Image Credit
https://img.gawkerassets.com/img/18dxnx88e9n59jpg/ku-medium.jpg
This course introduces students to statics and the mechanics of rigid bodies. Emphasis will be on the three basic principles of equilibrium, geometric compatibility, and material behavior. The course covers the topics related to the mechanics of materials. Mechanical properties of rigid and deformable bodies; analysis and design of beams and members of structures subjected to tension, compression, torsion, bending and combined stresses. Introduction to mechanical behavior of engineering materials, and the use of materials in mechanical design.
Pre-Requisite
- 10.001 Advanced Mathematics I
- 10.002 Physics I
- 10.003 Chemistry/10.006 Chemistry and Biology: Natural World
Course Lead/Main Instructor
Goal
The overall goal of the course is to introduce students to statics and the mechanics of deformable solids from both macro and micro perspective. Emphasis will be placed on the application of the equilibrium principles and material behavior to ensure structural integrity in mechanical design. The topics covered in this course provide essential technical basis to the students for the analysis and design of beams and structures.
Learning Objectives
- Use the one-dimensional idealizations of slender members (e.g., rods, simple beams, columns) to calculated stress and deformation states in structures including trusses, beams, and shafts.
- Apply the basic concepts of material properties and the underlying deformation and failure mechanisms to perform materials selection and preliminary sizing of the classes of structures described above.
- Apply the concepts to determine the stress developed in a beam section due to tension, compression, torsion, bending, shear and combined loading.
- Use Mohr’s circle to transform stress (strain) components from one orientation to another.
- Assess the applicability of such idealizations of materials and structures and the errors introduced in their use.
Measurable Outcomes
At the end of the course, a student should be able to
- Explain the basic considerations of structural design
- Explain the basic assumptions underlying the idealizations of simple beams, columns, trusses, shafts, and material properties
- Apply basic principles to determining the function and sizing of structural elements and the selection of materials for use in them
- Calculate the stress and strain distributions and deformation of simple structural idealizations, such as those listed in item #2
- Design and internal structural configuration for simple trusses, beams, columns and shafts to meet specified loading and deformation criteria
- Describe the configuration under which the idealizations listed in item #2 cease to be applicable
Pedagogy
This course uses Kolb’s experiential learning, which involves numerous active learning and 2D design activities. The 2D projects occur at two instances of the term, structured to apply concepts learnt in class to address interdisciplinary problems within the EPD Pillar specialisation tracks. This is a 12 unit subject, which means that the overall weekly time commitment is, on average, approximately 12 hours. Workload is composed of cohort based learning sessions (5.0 hr.), and individual self-study time (7 hr.) per week. The cohort based learning will consists of mini-lectures and breakout group activities.
Text & References
Primary:
- R. C. Hibbeler. Mechanics of Materials. Ninth Edition, Pearson, 2013.

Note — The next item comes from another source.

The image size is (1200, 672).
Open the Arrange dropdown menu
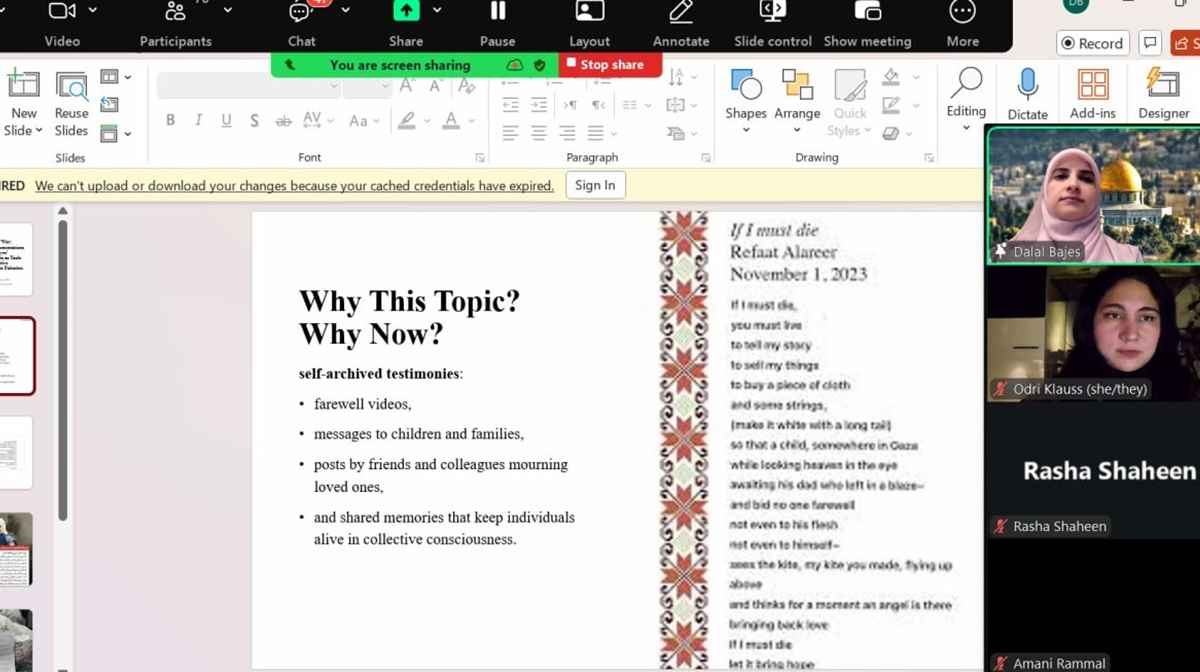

- Michael F. Ashby and David R. H. Jones. Engineering Materials 1: An Introduction to Properties, Applications and Design. Third Edition, Elsevier, 2005.
Secondary:
- James F. Shackelford. Introduction to Materials Science for Engineers. Seventh Edition, Pearson Education, 2009.
- Elliot P. Douglas. Introduction to Materials Science And Engineering: A Guided Inquiry. First Edition, Pearson, 2013.
Grading
Component | Total |
Assignments (Individual + Group) | 20% |
2D & 3D Designettes | 20% |
Midterm Exam | 25% |
Final Exam | 30% |
Misc. (class participation, class work etc.) | 5% |
Total | 100% |
Policies
Projects: Grades for the projects will be assigned on a group basis, unless otherwise specified. Peer evaluations of each project will be required. These peer evaluations, in addition to evaluation by the instructors, are used to assess individual participation on the group projects and will influence each individual’s grade. No late projects will be accepted.
All assignments must be turned in on time. Assignments will not be accepted/graded after the due date/time. Do not attempt to hand-in late assignments, unless you have prior approval of the faculty. Verbatim copying of any material that you submit for credit is a serious academic offense and will result in penalties and perhaps failing the course.